**WRITTEN TASK A**
In the BBC passage, condense the paragraph that begins "But you really can't appreciate" into a short bulleted list that keeps its main facts.
**WRITTEN TASK B**
Write out, word for word, the entries from the line containing "What do you" down through the line containing "at that location.", including both of those lines.

**TEXT PASSAGE**
____

Most Americans have at least a passing familiarity with the British Broadcasting Corp. They've heard those erudite-sounding British voices offering news from far away places like Sri Lanka on National Public Radio. Or they've watched some of the BBC's most popular television exports, including such comedies as "The Office" or the documentary "Planet Earth."

But you really can't appreciate the true scale of the BBC until you've logged some time in the United Kingdom. Founded in 1922, the BBC was, for a long time, the only broadcaster in the country. That's changed considerably over the years, and Britain now has a diverse, competitive media marketplace. But the BBC continues to have a huge presence within it. It runs four main television channels, a popular news Web site, 10 national radio stations, 40 local stations, two children's channels, a parliamentary television channel and a host of other media. It also employs roughly 23,000 people. According to Steve Hewlett, media columnist at The Guardian, "In conventional media terms, it is the biggest player by a huge margin."

____

**STUDY MATERIAL**

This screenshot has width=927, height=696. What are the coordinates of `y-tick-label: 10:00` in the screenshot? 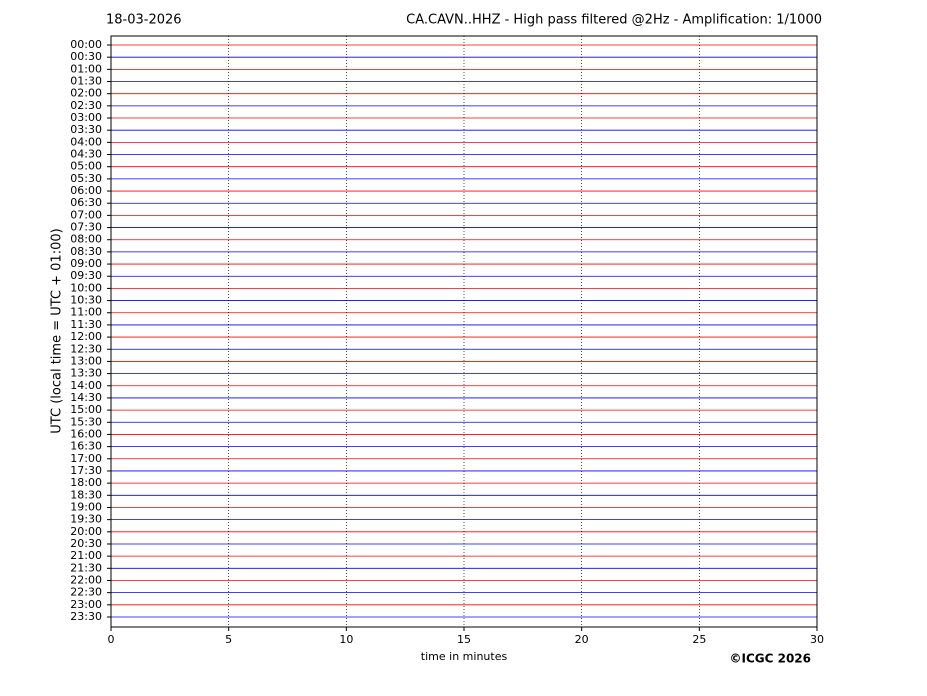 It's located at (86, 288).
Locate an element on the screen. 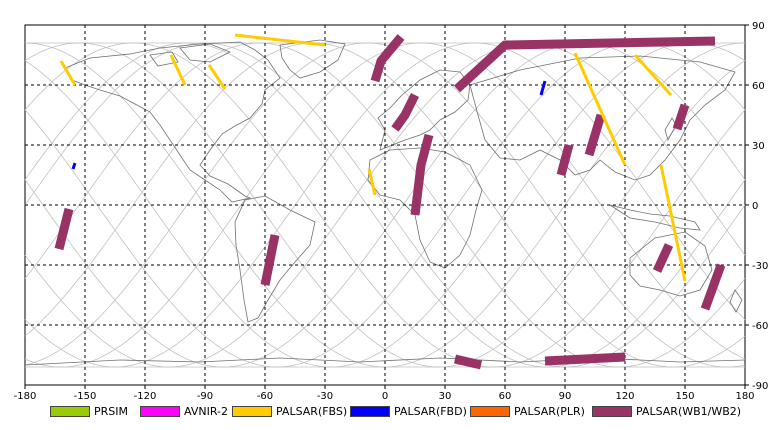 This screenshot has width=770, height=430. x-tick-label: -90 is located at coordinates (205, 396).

____

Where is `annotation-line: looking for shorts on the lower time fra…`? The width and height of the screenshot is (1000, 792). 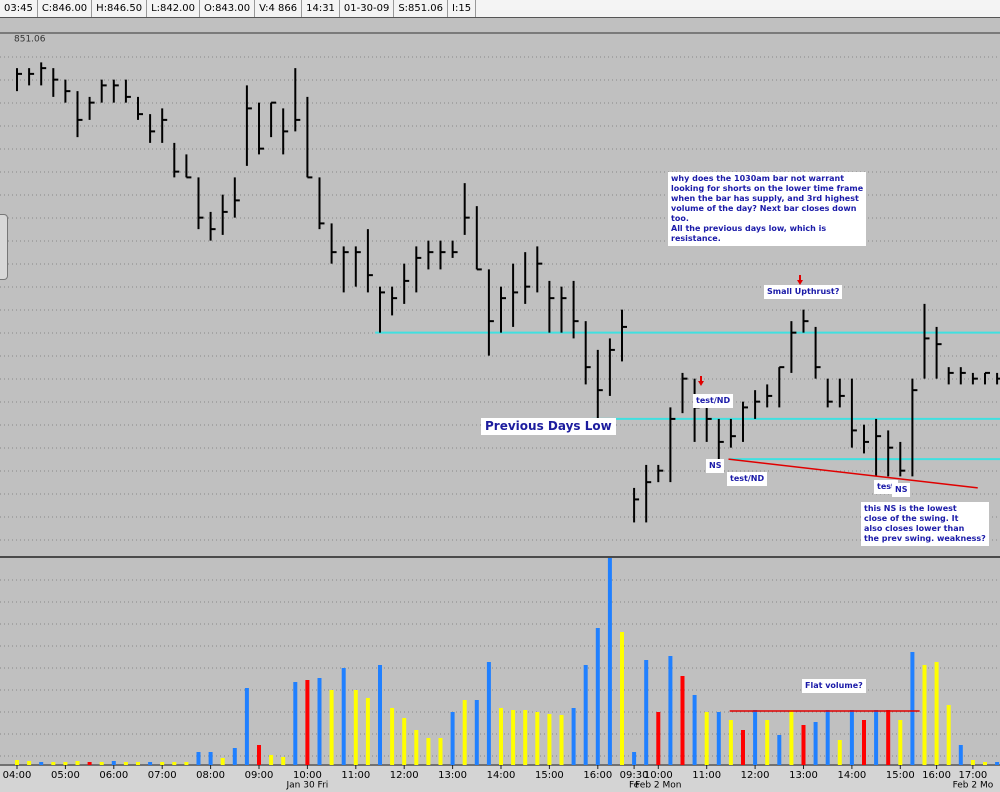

____

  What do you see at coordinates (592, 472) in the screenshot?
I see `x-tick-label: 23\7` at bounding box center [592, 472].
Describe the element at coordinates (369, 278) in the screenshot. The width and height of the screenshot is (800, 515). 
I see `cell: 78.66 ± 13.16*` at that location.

____

**EXERCISE SOLUTION A**
- The BBC's true scale is clearest after time spent in the United Kingdom.
- Founded in 1922, it was long the country's only broadcaster.
- Britain now has a diverse, competitive media market, but the BBC still has a huge presence in it.
- Its output includes four main TV channels, a popular news website, 10 national and 40 local radio stations, two children's channels, a parliamentary TV channel and other media.
- It employs about 23,000 people.
- Steve Hewlett, media columnist at The Guardian, calls it "the biggest player by a huge margin" in conventional media terms.

**EXERCISE SOLUTION B**
  What do you see at coordinates (592, 472) in the screenshot?
I see `x-tick-label: 23\7` at bounding box center [592, 472].
Describe the element at coordinates (369, 278) in the screenshot. The width and height of the screenshot is (800, 515). 
I see `cell: 78.66 ± 13.16*` at that location.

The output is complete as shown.